Gene signature model performance evaluation
To evaluate the gene signature performance, we first analyzed the risk status of these two groups. As shown in Fig. 4A, the cut-off value could distinguish between survival statuses and the expression profiles of these four genes in the two groups from the training dataset were visualized in a heatmap. Furthermore, a nomogram was built by including the expression level of the signature genes and the overall survival rate of the patients from the training dataset (Fig. 4B). Calibration plots were used to assess the performance of the nomogram in predicting the 1-, 3-, and 5‐year OS rates in the training dataset (Figure. 4C). The c-index of the prediction model was 0.803. Furthermore, we validated the performance of the gene signature in the testing dataset. We found that the risk score formula could also be used to classify the survival status (Fig. 4D & Table 3). Furthermore, nomogram analysis revealed that the gene signature and these four genes would also serve as risk factors to predict the overall survival rate of patients from the testing dataset (Fig. 4E). The c-index of the prediction model was 0.708 (Fig. 4F).
Immunity status in different groups
To further evaluate the immune status difference between the high- and low-risk groups, we compared the immunity-related scores in these two groups in both the training and validation datasets. We found that all four scores were significantly different between these two groups in the training dataset (Fig. 5A). Consistently, the scores were found to be significantly different in the validation dataset (Fig. 5B).
Immunity is positively associated with TMB
Since the TMB level is closely associated with the immunity status of patients, we further analyzed the TMB level of different immunity level groups. Correspondingly, we found that the TMB level was higher in the high-risk group than in the low-risk group in the training dataset (Fig. 6A). However, there was no significant difference between the high- and low-risk groups in the testing dataset (Fig. 6B).
Functional analysis of the four genes
Functional analyses were performed for the genes in the immunity_H module to clarify their biological significance. GO analysis was applied based on biological process (BP), cellular component (CC), and molecular function (MF). As displayed in Fig. 7, these results demonstrated that the immunity_H module was predominantly enriched in immune-related terms such as “cytokine-cytokine receptor interaction” and “natural killer-mediated cytotoxicity”.
Individual gene expression analysis
To further examine the expression profile of these four genes in liver cancer, we used the TCGA dataset.
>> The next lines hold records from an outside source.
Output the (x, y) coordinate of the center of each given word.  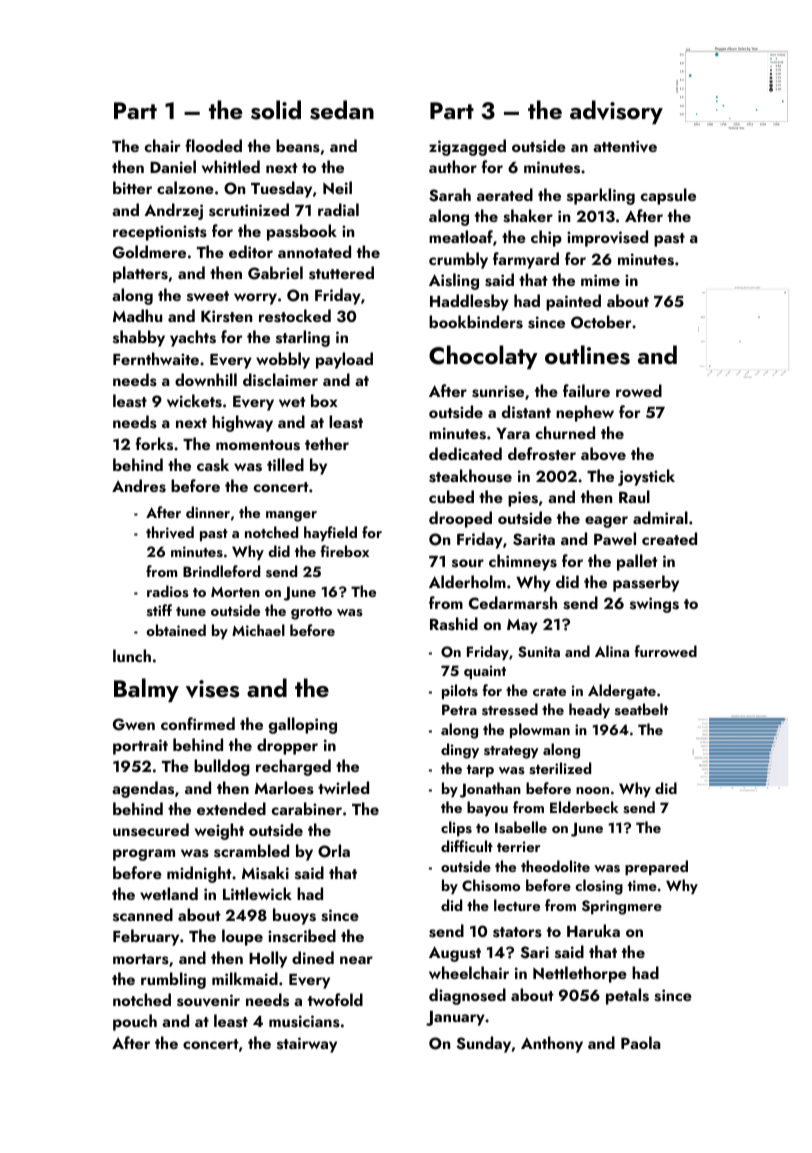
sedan (342, 110)
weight (219, 831)
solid (276, 110)
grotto (311, 613)
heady (589, 710)
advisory (616, 112)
We first examined the different expression statuses in normal and tumor tissues. As shown in Fig. 8A, we found that CSF3R and IL18RAP increased in the tumor tissue, whereas KIAA2429 and PIK3R6 decreased in the tumor tissue. Furthermore, we found that the expression levels of these four genes were associated with the OS of the patients (Fig. 8B). In addition, we also analyzed the spatial expression of these four genes in the human protein altas database. We found that all four genes could be detected in normal tissue and cancer samples (Fig. 8C).